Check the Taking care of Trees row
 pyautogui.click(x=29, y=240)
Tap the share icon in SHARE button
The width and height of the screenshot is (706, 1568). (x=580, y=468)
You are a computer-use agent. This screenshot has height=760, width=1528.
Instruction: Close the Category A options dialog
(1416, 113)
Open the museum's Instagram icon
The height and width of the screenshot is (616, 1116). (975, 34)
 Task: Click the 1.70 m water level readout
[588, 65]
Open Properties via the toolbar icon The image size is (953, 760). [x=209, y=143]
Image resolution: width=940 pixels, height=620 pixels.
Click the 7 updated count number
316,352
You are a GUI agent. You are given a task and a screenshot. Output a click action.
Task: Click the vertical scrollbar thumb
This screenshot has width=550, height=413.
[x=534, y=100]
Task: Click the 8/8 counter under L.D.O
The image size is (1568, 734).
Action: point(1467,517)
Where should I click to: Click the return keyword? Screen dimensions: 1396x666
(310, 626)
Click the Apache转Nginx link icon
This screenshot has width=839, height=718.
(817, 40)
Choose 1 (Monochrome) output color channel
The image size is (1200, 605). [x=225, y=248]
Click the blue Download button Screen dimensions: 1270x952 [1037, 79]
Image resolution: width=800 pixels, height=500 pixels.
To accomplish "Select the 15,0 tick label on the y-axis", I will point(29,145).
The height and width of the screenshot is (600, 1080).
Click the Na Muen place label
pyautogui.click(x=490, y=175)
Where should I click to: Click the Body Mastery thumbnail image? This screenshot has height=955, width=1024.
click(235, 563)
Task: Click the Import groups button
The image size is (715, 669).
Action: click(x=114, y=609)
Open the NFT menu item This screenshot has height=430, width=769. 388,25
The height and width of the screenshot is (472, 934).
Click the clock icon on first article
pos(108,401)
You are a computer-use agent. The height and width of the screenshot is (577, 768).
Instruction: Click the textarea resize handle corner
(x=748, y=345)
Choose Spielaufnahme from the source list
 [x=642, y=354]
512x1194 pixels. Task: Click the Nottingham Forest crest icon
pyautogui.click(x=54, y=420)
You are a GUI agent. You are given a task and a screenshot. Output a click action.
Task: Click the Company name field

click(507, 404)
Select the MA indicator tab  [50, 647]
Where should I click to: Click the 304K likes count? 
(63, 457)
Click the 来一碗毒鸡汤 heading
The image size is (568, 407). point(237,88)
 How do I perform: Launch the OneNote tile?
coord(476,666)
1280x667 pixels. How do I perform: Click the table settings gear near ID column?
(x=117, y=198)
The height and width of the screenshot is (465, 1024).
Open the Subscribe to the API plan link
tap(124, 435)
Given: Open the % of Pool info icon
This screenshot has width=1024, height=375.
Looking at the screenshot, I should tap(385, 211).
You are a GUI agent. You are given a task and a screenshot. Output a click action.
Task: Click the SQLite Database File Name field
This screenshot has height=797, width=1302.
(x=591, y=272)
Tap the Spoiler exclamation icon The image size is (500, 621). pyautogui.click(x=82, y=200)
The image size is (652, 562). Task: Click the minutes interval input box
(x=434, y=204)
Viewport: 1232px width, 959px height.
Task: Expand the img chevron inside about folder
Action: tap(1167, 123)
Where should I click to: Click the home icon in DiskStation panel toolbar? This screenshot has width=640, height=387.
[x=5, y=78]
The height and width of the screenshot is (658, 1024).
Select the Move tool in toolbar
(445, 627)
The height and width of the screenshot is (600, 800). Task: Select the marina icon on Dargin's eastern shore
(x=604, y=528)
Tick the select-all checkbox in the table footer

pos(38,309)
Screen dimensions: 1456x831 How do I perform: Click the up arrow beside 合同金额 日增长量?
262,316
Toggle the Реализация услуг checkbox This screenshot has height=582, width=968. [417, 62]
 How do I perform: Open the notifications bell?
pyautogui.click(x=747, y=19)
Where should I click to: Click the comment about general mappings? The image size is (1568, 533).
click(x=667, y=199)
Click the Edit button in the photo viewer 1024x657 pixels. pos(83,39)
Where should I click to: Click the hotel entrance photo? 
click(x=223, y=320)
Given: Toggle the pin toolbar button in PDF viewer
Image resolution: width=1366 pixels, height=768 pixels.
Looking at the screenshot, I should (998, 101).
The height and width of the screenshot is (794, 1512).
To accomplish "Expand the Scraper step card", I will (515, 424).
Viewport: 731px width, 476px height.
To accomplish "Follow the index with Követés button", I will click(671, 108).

# ASSIGNED TASK
Exactly as written above, copy every line.

# RESPONSE BELOW
Check the Taking care of Trees row
 pyautogui.click(x=29, y=240)
Tap the share icon in SHARE button
The width and height of the screenshot is (706, 1568). (x=580, y=468)
You are a computer-use agent. This screenshot has height=760, width=1528.
Instruction: Close the Category A options dialog
(1416, 113)
Open the museum's Instagram icon
The height and width of the screenshot is (616, 1116). (975, 34)
 Task: Click the 1.70 m water level readout
[588, 65]
Open Properties via the toolbar icon The image size is (953, 760). [x=209, y=143]
Image resolution: width=940 pixels, height=620 pixels.
Click the 7 updated count number
316,352
You are a GUI agent. You are given a task and a screenshot. Output a click action.
Task: Click the vertical scrollbar thumb
This screenshot has width=550, height=413.
[x=534, y=100]
Task: Click the 8/8 counter under L.D.O
The image size is (1568, 734).
Action: point(1467,517)
Where should I click to: Click the return keyword? Screen dimensions: 1396x666
(310, 626)
Click the Apache转Nginx link icon
This screenshot has width=839, height=718.
(817, 40)
Choose 1 (Monochrome) output color channel
The image size is (1200, 605). [x=225, y=248]
Click the blue Download button Screen dimensions: 1270x952 [1037, 79]
Image resolution: width=800 pixels, height=500 pixels.
To accomplish "Select the 15,0 tick label on the y-axis", I will point(29,145).
The height and width of the screenshot is (600, 1080).
Click the Na Muen place label
pyautogui.click(x=490, y=175)
Where should I click to: Click the Body Mastery thumbnail image? This screenshot has height=955, width=1024.
click(235, 563)
Task: Click the Import groups button
The image size is (715, 669).
Action: click(x=114, y=609)
Open the NFT menu item This screenshot has height=430, width=769. 388,25
The height and width of the screenshot is (472, 934).
Click the clock icon on first article
pos(108,401)
You are a computer-use agent. The height and width of the screenshot is (577, 768).
Instruction: Click the textarea resize handle corner
(x=748, y=345)
Choose Spielaufnahme from the source list
 [x=642, y=354]
512x1194 pixels. Task: Click the Nottingham Forest crest icon
pyautogui.click(x=54, y=420)
You are a GUI agent. You are given a task and a screenshot. Output a click action.
Task: Click the Company name field

click(507, 404)
Select the MA indicator tab  [50, 647]
Where should I click to: Click the 304K likes count? 
(63, 457)
Click the 来一碗毒鸡汤 heading
The image size is (568, 407). point(237,88)
 How do I perform: Launch the OneNote tile?
coord(476,666)
1280x667 pixels. How do I perform: Click the table settings gear near ID column?
(x=117, y=198)
The height and width of the screenshot is (465, 1024).
Open the Subscribe to the API plan link
tap(124, 435)
Given: Open the % of Pool info icon
This screenshot has width=1024, height=375.
Looking at the screenshot, I should tap(385, 211).
You are a GUI agent. You are given a task and a screenshot. Output a click action.
Task: Click the SQLite Database File Name field
This screenshot has height=797, width=1302.
(x=591, y=272)
Tap the Spoiler exclamation icon The image size is (500, 621). pyautogui.click(x=82, y=200)
The image size is (652, 562). Task: Click the minutes interval input box
(x=434, y=204)
Viewport: 1232px width, 959px height.
Task: Expand the img chevron inside about folder
Action: tap(1167, 123)
Where should I click to: Click the home icon in DiskStation panel toolbar? This screenshot has width=640, height=387.
[x=5, y=78]
The height and width of the screenshot is (658, 1024).
Select the Move tool in toolbar
(445, 627)
The height and width of the screenshot is (600, 800). Task: Select the marina icon on Dargin's eastern shore
(x=604, y=528)
Tick the select-all checkbox in the table footer

pos(38,309)
Screen dimensions: 1456x831 How do I perform: Click the up arrow beside 合同金额 日增长量?
262,316
Toggle the Реализация услуг checkbox This screenshot has height=582, width=968. [417, 62]
 How do I perform: Open the notifications bell?
pyautogui.click(x=747, y=19)
Where should I click to: Click the comment about general mappings? The image size is (1568, 533).
click(x=667, y=199)
Click the Edit button in the photo viewer 1024x657 pixels. pos(83,39)
Where should I click to: Click the hotel entrance photo? 
click(x=223, y=320)
Given: Toggle the pin toolbar button in PDF viewer
Image resolution: width=1366 pixels, height=768 pixels.
Looking at the screenshot, I should (998, 101).
The height and width of the screenshot is (794, 1512).
To accomplish "Expand the Scraper step card", I will (515, 424).
Viewport: 731px width, 476px height.
To accomplish "Follow the index with Követés button", I will click(671, 108).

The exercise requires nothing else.